(QUOTED PASSAGE)
Erika Cleveland is an artist who lives in Washington, DC. She creates her healing dolls using needle felting and exhibits at the Torpedo Factory in Alexandria, VA. Her dolls have won awards in the Torpedo Factory’s Target Gallery and at other venues in the Washington, D.C. area. She also offers healing doll workshops at the Smith Center for Healing and the Arts in D.C. Cleveland earned a master’s from NYU and worked as an art therapist for 13 years. She also attended the School for the Museum of Fine Arts in Boston.
“Celebrating Change for Women in Transition”
I learned about Erika Cleveland when she responded to our call for artists for the Manhattan Arts International 2015 juried competition. Her website greets you with “Celebrating Change for Women in Transition.” She offers instructions individually and in group workshops and also creates commissioned pieces. She has also presented workshops to teach fellow art therapists the healing techniques derived from doll-making.
RP: Erika, what exactly is needle felting?
EC: Needle felting is using a barbed needle to attach fibers together, usually wool, but other fibers can be used. The needle is repeatedly jabbed into the fibers until they hold together without the use of any other support structure or armature, to create three-dimensional figures. This is in contrast to “traditional” felting, which uses water, heat and friction to enable the fibers to adhere to one another. Needle felting is most commonly used as an embellishment technique to surfaces that have already been felted in the traditional manner.
RP: You excel in many different mediums. What led you to doll-making?
EC: I’m at that stage of life, recently hit 50, where priorities shift and what once seemed important has changed. I am living the phrase, “teach what you most need to learn,” making dolls that are meant to be a catalyst for change.
Previously I painted in acrylic, exploring personal imagery. Then I shifted to printmaking. While attending the School of the Museum of Fine Arts in Boston, I created organic, non-representational sculptural hand-made paper forms. I sought to capture inner experiences during the process of change. Now I seek to capture the inner experience of change through doll-making, giving the process a personal face.
RP: Can you explain why there are healing benefits inherent in doll-making?
EC: I remember reading, as an art therapy graduate student that dolls “reflect numinous facets of their possessors’ unknown identity. They embody threshold guardians in developmental transitions. They are potent objects of comfort and companionship” and they help to express emotions. (D.W. Winnicott).
It means that dolls reflect us back to ourselves. There is magic in creating a doll in that you start out with; an area of the body that needs healing, a difficult relationship or an upcoming change, but you never know what the doll is actually going to become.
(End QUOTED PASSAGE)
CHECK YOUR UNDERSTANDING:
(1) According to the Erika Cleveland interview, for how many years did she work as an art therapist?
(2) From the Erika Cleveland interview, extract everything from "RP: Erika, what" down to "the traditional manner.".
(EXERCISE DATA)
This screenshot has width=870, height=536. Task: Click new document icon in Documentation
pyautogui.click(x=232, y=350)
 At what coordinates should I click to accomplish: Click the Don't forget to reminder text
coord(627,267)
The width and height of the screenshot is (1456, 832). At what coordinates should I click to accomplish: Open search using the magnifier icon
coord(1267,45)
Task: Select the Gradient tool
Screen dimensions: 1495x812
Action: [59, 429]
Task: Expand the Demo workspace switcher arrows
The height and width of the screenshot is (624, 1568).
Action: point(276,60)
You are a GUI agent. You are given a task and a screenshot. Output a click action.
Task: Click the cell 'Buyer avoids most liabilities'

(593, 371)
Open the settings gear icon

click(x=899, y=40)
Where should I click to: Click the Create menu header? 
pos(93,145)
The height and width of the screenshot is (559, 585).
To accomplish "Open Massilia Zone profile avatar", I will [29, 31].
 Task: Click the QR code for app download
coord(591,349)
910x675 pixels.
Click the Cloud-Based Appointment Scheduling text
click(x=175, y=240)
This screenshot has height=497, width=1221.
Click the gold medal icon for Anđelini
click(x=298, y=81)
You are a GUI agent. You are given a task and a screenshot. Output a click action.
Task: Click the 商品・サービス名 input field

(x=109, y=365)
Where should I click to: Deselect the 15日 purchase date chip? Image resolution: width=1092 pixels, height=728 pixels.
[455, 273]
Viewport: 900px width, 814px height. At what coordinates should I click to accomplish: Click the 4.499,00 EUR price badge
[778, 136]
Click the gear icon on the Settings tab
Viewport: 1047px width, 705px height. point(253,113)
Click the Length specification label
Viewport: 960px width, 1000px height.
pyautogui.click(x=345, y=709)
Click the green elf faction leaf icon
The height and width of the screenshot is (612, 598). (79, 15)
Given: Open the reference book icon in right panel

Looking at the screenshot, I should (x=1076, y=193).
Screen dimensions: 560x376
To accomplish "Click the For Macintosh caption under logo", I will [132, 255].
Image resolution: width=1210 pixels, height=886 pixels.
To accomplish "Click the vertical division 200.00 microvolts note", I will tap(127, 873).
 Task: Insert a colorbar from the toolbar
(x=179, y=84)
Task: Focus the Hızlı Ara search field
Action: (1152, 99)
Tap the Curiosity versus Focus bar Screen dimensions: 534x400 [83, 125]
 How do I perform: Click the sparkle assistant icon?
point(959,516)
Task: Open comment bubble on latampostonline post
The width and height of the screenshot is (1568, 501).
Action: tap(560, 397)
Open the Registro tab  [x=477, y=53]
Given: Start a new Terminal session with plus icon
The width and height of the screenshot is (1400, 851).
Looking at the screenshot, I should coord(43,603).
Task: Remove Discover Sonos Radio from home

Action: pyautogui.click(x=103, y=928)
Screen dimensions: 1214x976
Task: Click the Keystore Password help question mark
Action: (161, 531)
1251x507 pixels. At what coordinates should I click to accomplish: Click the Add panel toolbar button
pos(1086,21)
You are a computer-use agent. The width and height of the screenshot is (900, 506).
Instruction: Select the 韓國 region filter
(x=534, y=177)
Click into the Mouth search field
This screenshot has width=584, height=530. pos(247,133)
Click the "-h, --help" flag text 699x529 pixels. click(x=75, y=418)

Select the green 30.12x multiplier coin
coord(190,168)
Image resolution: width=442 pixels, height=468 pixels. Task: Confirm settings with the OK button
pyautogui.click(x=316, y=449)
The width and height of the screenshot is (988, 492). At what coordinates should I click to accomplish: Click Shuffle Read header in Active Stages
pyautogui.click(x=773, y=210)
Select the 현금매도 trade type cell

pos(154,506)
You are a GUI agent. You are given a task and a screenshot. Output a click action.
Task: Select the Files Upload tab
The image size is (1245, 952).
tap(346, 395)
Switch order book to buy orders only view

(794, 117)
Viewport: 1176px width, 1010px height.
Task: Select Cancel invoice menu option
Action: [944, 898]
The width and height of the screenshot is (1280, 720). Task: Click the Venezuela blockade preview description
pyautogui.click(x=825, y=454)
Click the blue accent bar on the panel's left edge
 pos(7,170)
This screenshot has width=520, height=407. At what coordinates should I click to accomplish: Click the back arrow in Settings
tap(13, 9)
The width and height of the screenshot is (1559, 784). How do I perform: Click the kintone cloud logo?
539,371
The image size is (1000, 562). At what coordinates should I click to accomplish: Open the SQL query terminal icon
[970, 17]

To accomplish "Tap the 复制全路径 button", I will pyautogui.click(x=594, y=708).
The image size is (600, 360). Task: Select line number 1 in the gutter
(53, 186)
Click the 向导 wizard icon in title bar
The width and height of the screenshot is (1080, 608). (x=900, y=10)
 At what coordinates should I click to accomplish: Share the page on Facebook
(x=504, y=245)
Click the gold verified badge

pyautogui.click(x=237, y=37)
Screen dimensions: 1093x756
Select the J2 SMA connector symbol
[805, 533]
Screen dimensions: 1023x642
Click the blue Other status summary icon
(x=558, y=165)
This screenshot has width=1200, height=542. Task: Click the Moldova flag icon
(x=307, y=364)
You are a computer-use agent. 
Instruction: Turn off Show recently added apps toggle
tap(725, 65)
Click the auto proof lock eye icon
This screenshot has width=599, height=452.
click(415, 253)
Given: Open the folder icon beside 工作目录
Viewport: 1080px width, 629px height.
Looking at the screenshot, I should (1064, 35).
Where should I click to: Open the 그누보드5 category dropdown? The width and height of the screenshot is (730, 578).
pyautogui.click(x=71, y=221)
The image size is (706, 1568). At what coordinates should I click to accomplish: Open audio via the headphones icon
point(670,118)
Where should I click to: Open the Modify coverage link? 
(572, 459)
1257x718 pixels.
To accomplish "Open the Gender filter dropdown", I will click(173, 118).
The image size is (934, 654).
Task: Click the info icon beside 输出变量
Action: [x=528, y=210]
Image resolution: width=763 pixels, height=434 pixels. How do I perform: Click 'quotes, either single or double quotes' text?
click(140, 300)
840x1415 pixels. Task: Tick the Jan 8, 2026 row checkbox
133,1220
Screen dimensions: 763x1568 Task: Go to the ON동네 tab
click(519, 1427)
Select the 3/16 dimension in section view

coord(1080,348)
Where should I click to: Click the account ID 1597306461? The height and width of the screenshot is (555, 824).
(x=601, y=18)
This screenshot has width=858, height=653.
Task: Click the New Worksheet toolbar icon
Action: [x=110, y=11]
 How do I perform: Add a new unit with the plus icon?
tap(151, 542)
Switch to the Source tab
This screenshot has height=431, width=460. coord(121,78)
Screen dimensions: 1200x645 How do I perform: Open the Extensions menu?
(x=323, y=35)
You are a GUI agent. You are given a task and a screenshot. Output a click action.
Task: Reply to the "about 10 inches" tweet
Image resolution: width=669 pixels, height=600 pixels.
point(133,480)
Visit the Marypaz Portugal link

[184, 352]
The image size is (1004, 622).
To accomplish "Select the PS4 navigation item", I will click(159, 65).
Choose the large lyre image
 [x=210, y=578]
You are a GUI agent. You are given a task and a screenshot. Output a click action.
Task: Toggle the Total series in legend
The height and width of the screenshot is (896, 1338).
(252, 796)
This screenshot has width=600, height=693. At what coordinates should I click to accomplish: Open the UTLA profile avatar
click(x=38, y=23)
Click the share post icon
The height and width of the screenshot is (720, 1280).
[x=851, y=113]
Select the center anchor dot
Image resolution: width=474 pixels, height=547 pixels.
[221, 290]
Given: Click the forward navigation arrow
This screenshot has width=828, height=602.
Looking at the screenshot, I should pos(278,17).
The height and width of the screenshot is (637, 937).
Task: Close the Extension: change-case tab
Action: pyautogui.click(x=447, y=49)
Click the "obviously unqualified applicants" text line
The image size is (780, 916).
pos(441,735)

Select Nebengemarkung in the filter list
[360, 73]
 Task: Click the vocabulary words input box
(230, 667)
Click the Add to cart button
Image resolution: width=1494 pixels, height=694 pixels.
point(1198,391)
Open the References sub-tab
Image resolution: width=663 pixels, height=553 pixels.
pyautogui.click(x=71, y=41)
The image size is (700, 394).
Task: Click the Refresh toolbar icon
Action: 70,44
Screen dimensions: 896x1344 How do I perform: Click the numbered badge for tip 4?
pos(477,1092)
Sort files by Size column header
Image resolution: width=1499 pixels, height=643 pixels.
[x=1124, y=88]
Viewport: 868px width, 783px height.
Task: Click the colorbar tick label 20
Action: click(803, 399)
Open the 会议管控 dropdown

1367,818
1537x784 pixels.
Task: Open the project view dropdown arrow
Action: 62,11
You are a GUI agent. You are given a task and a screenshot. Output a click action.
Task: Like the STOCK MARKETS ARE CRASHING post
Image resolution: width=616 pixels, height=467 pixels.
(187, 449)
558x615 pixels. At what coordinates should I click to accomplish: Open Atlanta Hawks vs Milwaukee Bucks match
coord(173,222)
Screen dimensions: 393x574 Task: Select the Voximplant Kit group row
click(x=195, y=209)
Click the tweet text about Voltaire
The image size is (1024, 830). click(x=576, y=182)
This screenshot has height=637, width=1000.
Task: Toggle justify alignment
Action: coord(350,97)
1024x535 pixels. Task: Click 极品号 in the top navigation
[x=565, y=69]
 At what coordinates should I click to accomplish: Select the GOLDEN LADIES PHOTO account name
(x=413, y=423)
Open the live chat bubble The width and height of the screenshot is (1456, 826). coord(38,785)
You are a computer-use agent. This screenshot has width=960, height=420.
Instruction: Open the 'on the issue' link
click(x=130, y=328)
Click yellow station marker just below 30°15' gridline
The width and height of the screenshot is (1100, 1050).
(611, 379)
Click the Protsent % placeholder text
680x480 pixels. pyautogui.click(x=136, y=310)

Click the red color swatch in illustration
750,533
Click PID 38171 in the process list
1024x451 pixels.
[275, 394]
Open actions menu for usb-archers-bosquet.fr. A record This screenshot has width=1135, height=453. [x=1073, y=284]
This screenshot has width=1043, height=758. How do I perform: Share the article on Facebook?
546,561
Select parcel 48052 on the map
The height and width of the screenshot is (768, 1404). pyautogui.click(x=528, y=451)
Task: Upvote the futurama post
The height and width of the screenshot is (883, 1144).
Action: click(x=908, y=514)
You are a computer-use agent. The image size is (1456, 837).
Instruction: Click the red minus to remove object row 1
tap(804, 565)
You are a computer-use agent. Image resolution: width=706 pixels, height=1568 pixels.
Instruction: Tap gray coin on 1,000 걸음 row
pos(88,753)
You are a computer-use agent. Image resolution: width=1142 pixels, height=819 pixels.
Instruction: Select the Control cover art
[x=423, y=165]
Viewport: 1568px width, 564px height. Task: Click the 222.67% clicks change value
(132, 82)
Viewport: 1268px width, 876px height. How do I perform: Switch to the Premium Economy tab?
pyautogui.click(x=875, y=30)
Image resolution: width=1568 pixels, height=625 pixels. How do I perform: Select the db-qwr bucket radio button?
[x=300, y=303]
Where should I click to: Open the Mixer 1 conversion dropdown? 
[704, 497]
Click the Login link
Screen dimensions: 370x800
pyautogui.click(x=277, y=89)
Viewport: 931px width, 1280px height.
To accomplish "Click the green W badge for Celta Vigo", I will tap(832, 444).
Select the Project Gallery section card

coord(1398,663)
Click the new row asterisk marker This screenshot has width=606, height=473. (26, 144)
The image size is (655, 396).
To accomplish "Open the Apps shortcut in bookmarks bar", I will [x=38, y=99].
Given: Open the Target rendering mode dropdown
(End EXERCISE DATA)
EXPECTED RESULTS:
(1) 13 years

(2)
RP: Erika, what exactly is needle felting?
EC: Needle felting is using a barbed needle to attach fibers together, usually wool, but other fibers can be used. The needle is repeatedly jabbed into the fibers until they hold together without the use of any other support structure or armature, to create three-dimensional figures. This is in contrast to “traditional” felting, which uses water, heat and friction to enable the fibers to adhere to one another. Needle felting is most commonly used as an embellishment technique to surfaces that have already been felted in the traditional manner.